- What is being asked
Convert the records in the stretch from the line containing "Open the All" through the line containing "Action: [245, 47]" into a JSON list of strings, one string per line, with blank lines omitted.
= = = = =
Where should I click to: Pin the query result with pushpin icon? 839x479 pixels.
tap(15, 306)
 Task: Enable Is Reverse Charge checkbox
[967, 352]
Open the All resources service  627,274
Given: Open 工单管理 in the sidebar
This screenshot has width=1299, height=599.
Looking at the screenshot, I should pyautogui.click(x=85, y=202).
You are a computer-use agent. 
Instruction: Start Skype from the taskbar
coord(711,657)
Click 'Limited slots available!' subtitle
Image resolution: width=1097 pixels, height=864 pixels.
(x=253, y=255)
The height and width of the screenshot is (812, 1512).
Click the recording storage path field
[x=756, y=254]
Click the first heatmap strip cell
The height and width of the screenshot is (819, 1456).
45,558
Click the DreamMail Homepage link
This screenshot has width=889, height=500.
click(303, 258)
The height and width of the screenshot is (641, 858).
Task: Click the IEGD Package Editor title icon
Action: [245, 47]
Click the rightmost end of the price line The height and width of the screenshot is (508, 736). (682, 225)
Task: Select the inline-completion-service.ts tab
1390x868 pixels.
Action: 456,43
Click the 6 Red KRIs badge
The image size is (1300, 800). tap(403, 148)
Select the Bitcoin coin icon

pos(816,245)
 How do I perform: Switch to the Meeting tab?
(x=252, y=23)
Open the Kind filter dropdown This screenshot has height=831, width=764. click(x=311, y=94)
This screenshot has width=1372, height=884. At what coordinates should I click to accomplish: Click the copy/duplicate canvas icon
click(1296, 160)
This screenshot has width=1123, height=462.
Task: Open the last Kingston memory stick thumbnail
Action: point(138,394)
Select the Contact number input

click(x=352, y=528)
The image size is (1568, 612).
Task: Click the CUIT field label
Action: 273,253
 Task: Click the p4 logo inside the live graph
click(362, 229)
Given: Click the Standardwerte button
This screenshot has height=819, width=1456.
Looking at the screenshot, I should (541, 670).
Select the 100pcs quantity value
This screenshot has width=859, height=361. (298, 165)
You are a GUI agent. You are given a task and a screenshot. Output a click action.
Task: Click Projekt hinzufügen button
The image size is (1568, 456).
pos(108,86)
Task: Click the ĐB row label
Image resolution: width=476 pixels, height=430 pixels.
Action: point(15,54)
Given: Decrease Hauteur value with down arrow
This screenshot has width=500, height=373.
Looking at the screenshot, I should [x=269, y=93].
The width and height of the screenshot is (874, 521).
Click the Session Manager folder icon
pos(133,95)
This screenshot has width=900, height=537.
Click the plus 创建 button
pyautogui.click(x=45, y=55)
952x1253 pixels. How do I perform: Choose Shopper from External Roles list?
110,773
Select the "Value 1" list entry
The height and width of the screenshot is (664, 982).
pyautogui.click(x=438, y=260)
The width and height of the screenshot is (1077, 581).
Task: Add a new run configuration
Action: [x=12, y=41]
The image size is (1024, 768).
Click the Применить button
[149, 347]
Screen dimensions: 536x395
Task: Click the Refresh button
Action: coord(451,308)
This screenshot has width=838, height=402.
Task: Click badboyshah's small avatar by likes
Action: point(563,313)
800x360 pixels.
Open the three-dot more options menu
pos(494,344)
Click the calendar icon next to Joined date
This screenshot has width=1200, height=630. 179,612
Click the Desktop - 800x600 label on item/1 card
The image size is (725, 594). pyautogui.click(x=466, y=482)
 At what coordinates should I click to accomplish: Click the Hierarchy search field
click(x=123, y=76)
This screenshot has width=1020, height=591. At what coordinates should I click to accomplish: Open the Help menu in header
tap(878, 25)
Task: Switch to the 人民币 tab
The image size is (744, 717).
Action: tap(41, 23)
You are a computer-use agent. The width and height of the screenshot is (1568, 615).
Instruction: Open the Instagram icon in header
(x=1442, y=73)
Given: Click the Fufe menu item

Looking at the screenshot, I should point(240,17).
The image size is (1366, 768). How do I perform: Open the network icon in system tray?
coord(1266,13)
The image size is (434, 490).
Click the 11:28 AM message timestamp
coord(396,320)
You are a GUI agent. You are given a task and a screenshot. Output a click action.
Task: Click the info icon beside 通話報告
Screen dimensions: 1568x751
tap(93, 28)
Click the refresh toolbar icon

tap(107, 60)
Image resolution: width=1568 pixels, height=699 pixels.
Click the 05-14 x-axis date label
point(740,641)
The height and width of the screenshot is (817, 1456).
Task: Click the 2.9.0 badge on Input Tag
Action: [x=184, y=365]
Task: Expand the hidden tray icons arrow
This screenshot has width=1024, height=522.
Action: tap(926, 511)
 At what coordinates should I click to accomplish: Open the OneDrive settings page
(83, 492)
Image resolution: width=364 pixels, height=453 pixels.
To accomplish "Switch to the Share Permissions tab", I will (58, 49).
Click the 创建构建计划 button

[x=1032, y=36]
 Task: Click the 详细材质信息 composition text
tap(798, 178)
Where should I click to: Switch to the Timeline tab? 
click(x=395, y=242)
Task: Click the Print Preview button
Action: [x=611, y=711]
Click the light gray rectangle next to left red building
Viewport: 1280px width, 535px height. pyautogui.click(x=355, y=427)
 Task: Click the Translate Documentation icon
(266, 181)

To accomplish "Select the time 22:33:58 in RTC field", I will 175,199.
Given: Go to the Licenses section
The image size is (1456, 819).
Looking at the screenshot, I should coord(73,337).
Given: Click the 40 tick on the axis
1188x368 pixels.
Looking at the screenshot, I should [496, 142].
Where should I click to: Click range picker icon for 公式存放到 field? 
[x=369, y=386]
= = = = =
- Exercise answer
[
  "Open the All resources service  627,274",
  "Given: Open 工单管理 in the sidebar",
  "This screenshot has width=1299, height=599.",
  "Looking at the screenshot, I should pyautogui.click(x=85, y=202).",
  "You are a computer-use agent. ",
  "Instruction: Start Skype from the taskbar",
  "coord(711,657)",
  "Click 'Limited slots available!' subtitle",
  "Image resolution: width=1097 pixels, height=864 pixels.",
  "(x=253, y=255)",
  "The height and width of the screenshot is (812, 1512).",
  "Click the recording storage path field",
  "[x=756, y=254]",
  "Click the first heatmap strip cell",
  "The height and width of the screenshot is (819, 1456).",
  "45,558",
  "Click the DreamMail Homepage link",
  "This screenshot has width=889, height=500.",
  "click(303, 258)",
  "The height and width of the screenshot is (641, 858).",
  "Task: Click the IEGD Package Editor title icon",
  "Action: [245, 47]"
]